Vorgegebener Text –
•••••
Firewatch ist ein schönes Spielerlebnis - aber hat eigentlich keine Rätsel.
In dem Spiel wird in Form von einer Story eigentlich die Thematik des Eskapismus behandelt.


----------



## ahnungsloser (6. Mai 2016)

eskapismus, hehe  lustiges wort...
danke für die info
ja, das ist dann ein adventure spiel, oder?
also wie gesagt ich hab ja echt keine ahnung, deshalb weiß ich auch nicht so genau, wonach ich suche...  

sowohl rätsel, als auch diese stories klingen für mich sehr interessant.
uns sowas in die richtung cities skylines kann ich mir auch vorstellen (da gibts natürlich auch noch eine menge, deshalb hab ich's zuvor nicht erwähnt) - ich weiß hald nichtmal, was es alles gibt und das nötige "fachvokabular" für die kategorien fehlt mir auch^^

"da liegt der hase im pfeffer begraben"  (kalki-fans kennen sich aus)

falls es so eine art game-wikipedia gibt, würd ich mich auch gern mal "einlesen", dann weiß ich gleich mehr bescheid...


----------



## Look (6. Mai 2016)

Wenn Du was meditatives suchst, solltest dir wirklich Qbeh-1 mal ansehen, das war ziemlich tiefenentspannend, lag wohl vor allem an der Soundkulisse.


Mhhhh, müsste ich sogar noch als Gift im Steamaccount rumdümpeln haben, mein ja nur...


----------



## Worrel (6. Mai 2016)

Es gibt auch noch "Programmier" Spiele, in denen man bestimmte Abläufe in Befehlsabfolgen erledigen muß.

In SpaceChem bekommt man beispielsweise am Eingang eines Schachbrett-ähnlichen Spielfeldes kontinuierlich Atomkerne geliefert und muß diese zu Molekülen zusammenbauen. Dafür hat man dann einen frei konfigurierbaren Weg und diverse Befehle (Nimm das ankommende Atom; lege es ab; verbinde es mit einem anderen abgelegten Atom; drehe das gehaltene Molekül; liefere es als Ergebnis aus; ...)

Das Ganze baut man in Ruhe ohne Zeitlimit auf und schaut dann beim Start, ob das so funktioniert, wie man sich das gedacht hat. Bei Nichtgelingen drückt man auf Stop und kann entsprechende Fehler beseitigen.

Eine Lösung sieht dann beispielsweise so aus: https://www.youtube.com/watch?v=3asItUMd0dE


Ähnliche Spiele:
TIS-100 on Steam
Human Resource Machine on Steam


Ähnliche Spiele wie Portal:
Save 75% on The Talos Principle on Steam
Magrunner: Dark Pulse on Steam
Quantum Conundrum on Steam
ChromaGun on Steam
Polarity on Steam
Prelogate on Steam

Noch ein Rätselspiel:
Life Goes On on Steam

Und nicht wirklich ein Rätselspiel, paßt aber dennoch hierher:
The Stanley Parable on Steam


----------



## ahnungsloser (6. Mai 2016)
•••••
Datenauszug –

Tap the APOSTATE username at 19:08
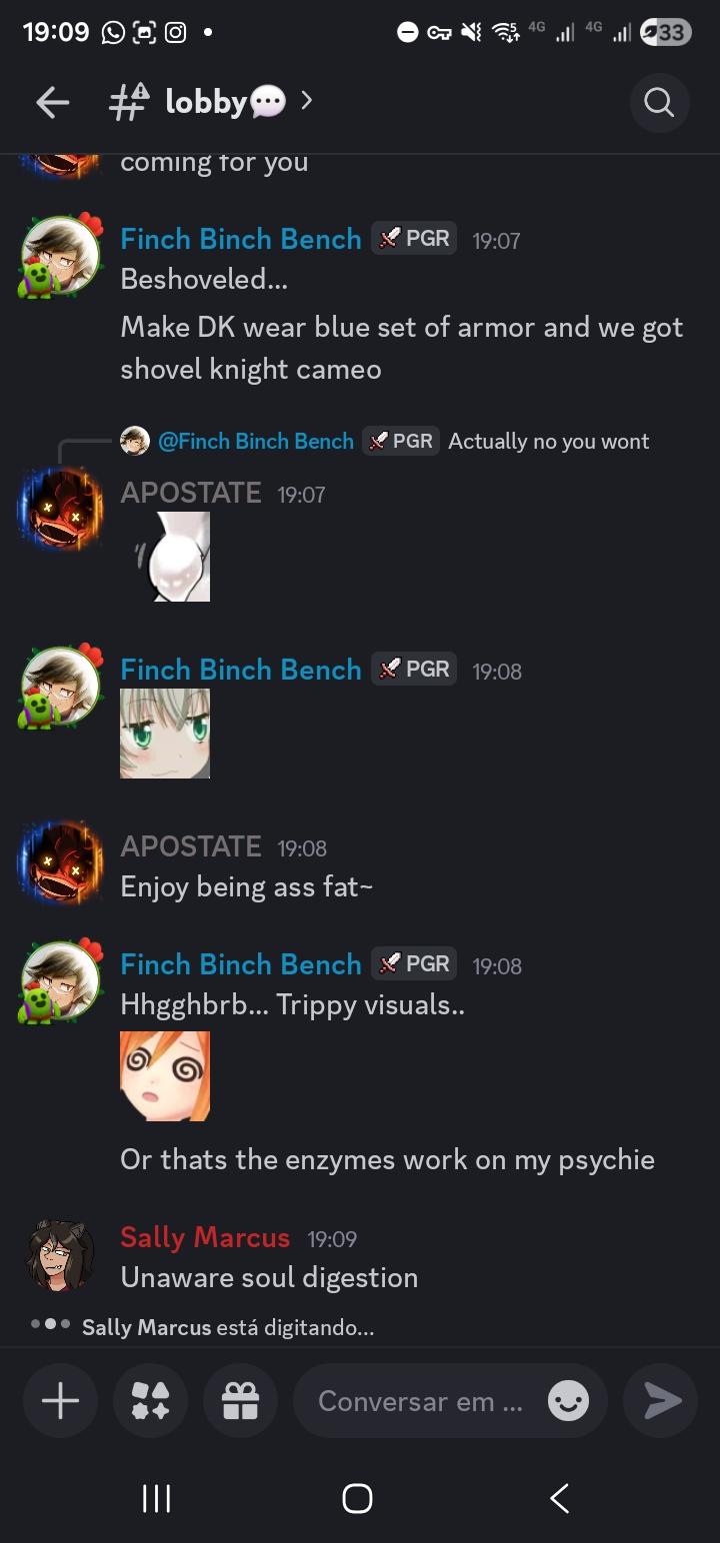720x1543 pixels. [191, 846]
•••••
Führe alle Spiele auf, die der Forenthread unter „Ähnliche Spiele wie Portal“ nennt.

- The Talos Principle
- Magrunner: Dark Pulse
- Quantum Conundrum
- ChromaGun
- Polarity
- Prelogate